A London Symphony

Laaaaahndan, ver city that I love

Running through the South Bank fountains on a toddlers Like-a-Bike

Running through the South Bank fountains on a toddlers Like-a-Bike

Dalston House: Climbing or Art? It's a matter of perspective

Dalston House: Climbing or Art? It’s a matter of perspective


I went to a Promenade Concert last night (or actually two) at the Royal Albert Hall, and heard Vaughan Williams’ The London Symphony’ – and it got me thinking about the city I’ve lived in for most of my adult life.

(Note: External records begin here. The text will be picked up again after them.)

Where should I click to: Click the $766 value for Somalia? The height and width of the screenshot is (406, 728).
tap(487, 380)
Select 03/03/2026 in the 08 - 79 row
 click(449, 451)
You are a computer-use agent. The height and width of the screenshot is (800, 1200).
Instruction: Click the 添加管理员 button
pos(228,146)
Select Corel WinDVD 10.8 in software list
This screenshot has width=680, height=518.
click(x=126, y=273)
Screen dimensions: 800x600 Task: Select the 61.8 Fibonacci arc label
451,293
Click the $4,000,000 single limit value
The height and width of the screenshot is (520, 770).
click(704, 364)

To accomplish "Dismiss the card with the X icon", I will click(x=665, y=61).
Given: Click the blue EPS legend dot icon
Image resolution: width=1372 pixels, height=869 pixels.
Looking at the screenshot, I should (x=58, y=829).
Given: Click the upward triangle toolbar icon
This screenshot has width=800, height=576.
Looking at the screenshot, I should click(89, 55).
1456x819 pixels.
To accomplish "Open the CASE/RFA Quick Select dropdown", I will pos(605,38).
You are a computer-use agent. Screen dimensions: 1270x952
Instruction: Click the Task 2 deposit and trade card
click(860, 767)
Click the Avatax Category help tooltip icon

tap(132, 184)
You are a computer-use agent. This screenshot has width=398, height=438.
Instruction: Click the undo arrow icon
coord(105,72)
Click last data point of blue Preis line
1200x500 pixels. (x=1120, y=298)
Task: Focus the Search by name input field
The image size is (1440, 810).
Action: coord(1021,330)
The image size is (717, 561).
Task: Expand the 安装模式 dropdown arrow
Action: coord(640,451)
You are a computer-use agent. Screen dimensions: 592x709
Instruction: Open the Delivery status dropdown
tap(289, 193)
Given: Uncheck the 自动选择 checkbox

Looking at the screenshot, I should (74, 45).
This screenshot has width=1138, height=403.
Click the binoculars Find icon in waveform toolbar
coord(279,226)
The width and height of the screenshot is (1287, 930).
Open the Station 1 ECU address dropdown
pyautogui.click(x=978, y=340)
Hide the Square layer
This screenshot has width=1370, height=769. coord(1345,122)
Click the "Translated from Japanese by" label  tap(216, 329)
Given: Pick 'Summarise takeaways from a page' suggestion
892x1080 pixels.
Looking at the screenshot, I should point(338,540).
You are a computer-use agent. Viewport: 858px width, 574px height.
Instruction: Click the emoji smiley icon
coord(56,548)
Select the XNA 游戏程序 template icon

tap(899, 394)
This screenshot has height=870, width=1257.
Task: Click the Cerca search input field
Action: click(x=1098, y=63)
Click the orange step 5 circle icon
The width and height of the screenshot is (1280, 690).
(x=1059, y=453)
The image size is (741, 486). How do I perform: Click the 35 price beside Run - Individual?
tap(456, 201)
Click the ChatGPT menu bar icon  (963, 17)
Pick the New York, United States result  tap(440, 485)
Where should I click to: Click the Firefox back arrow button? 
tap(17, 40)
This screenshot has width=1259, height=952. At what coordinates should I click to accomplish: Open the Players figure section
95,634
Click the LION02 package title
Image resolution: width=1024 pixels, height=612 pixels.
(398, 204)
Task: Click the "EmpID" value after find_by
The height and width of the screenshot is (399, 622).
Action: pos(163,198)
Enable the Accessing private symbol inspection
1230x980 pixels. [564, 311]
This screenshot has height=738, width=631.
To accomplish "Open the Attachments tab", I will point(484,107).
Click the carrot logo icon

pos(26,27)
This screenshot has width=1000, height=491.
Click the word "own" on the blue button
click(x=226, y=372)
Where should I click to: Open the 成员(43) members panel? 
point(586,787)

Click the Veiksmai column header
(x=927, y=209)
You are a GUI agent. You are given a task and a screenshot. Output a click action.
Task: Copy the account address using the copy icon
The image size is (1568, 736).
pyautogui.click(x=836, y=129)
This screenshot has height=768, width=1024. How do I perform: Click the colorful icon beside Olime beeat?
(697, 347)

I’ve moved about, to Victoria Park, Wapping (twice), Bethnal Green, Bermondsey, Dalston (ish), Hampstead, Belsize Park, Tufnell Park, Archway and latterly an area of scrubland between Highbury, Stoke Newington, and Finsbury Park that I like to call home.

aah.  My lovely city.  And I’ve worked in Camden, St James Park (or wherever Channel 4 is…), White City, the Aldwych, the South Bank and Victoria.

But it feels like I’m only scratching the surface. I hardly know ANY of it.  At this rate I’ll be dead without ever visiting Penge.  It’s a bloody tragedy. I do my best to get around (tomorrow, football at Wembley, Friday getting merry on the South Bank…), but it’s impossible.

And we forget how much we can be dominated by this place.  I realise that the last 4 books I’ve read have been all about London.

Let’s see:

David Mitchell – Back Story.  He walks from home to the BBC, talking about his life through the buildings he passes.  London is where smart creative people like him move to, regardless of where they start.  Includes more mentions of Swiss Cottage than I expected.

David Mitchell. (Not the Cloud Atlas one). Belongs in London.

David Mitchell. (Not the Cloud Atlas one). Gravitates to and through London.

It's MURDER.  And actually rather a good book.

It’s MURDER. In London. And actually rather a good book.

Being an arsehole.  But his sister seems LOVELY

Being an arsehole in London eateries. But his sister seems LOVELY

Son of a docker. Because being young and a Laaahndahner is always cool

Son of a docker. Because being young and a Laaahndahner is always cool









Robert Galbraith (JK Rowling) – The Cuckoo Calling – a novel about the death of a model in Mayfair.  London as the centre of news, fashion, style, money, energy…  Covers all sorts of people – yuppies, soldiers, the homeless, paparazzi Soho-types, ethnic minorities…  No wizards.

Giles Coren – How to Eat Out.  London, the centre of food.  And the best place where you can get ahead with an arsey attitude.  Melting pot of cultures, and discrete classes of diners, waiters and cooks.

Danny Baker – Going to Sea in a Sieve.  A romantic memoir of growing up in an ‘appy but poor working class community in South East London.  London, the centre of youth and music culture for generations.  Makes being poor and outside Central London sound cool.

I know.  I should stop reading books by media people and try something more challenging.  But they all reinforce the magic of this amazing place.

Once the view from my desk. Big Ben through the London Eye.  Imagine that.

Once the view from my desk. Big Ben through the London Eye. Imagine that.

What has this got to do with TV Audiences?

One of this coalition government’s less controversial policies was the launch of 19 local news services around Britain.  Those of us in London will get to see London Live, the winner of the franchise process in the capital in a few months.  Isn’t that exciting?  It has felt a little peculiar that while every two-bit US community can manage a bevy of local stations, and countries smaller and poorer than London can have many national channels.  But what does London have?  None!  (unless you feel that all TV stations in the UK are basically London-focused).

And then you start to worry.  The BBC’s local radio stations average around 20% outside London, and 4% within it.  BBC Radio London covers 27% of England’s population but only attracts 3.7% of the BBC’s radio listening.  There’s far more competition in London, but still.

And ITV’s regional news tends to be less popular in London than elsewhere.

So it’s an exciting challenge, but it won’t be easy.

But the wonderful challenge for the team working on London Live (full disclosure, the mother of the boy on the wooden bike – my son – works for them), is to come up with programmes that mobilise Londoners to talk. To feel at home. To feel a connection. To join in with the full London experience.  To feel reassured that the city is safe for their family.  But exciting too.  To enjoy stories about our neighbours.

To create a symphony in which we feel we can make a small noise.

We Londoners like to claim that London is the best city in the world. We’ll know that’s true when it has its own TV channel, and one that helps life-long Londoners (and the rest of us) to feel that we belong.